REQUIREMENT –
Write out every entry below exactly as it appears. Pictures do not belong in the copy.
——————
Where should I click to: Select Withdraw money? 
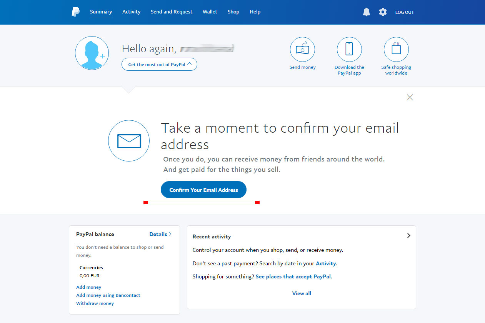[x=95, y=303]
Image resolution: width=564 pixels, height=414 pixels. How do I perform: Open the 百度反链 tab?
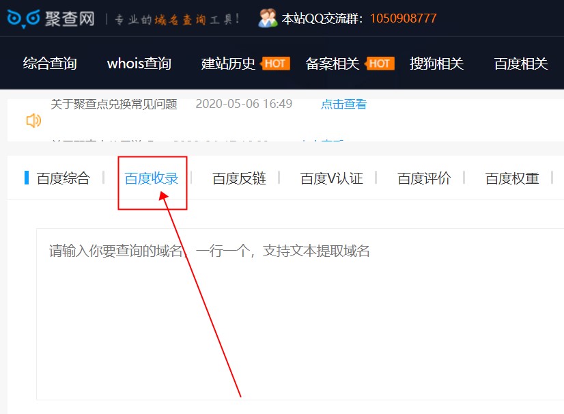coord(238,178)

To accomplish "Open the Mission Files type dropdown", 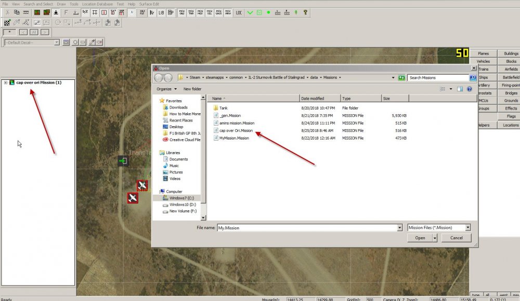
——————
SOLUTION TO THIS EXERCISE –
Where should I click to: Select Withdraw money? 
[x=95, y=303]
Image resolution: width=564 pixels, height=414 pixels. How do I perform: Open the 百度反链 tab?
coord(238,178)

To accomplish "Open the Mission Files type dropdown", 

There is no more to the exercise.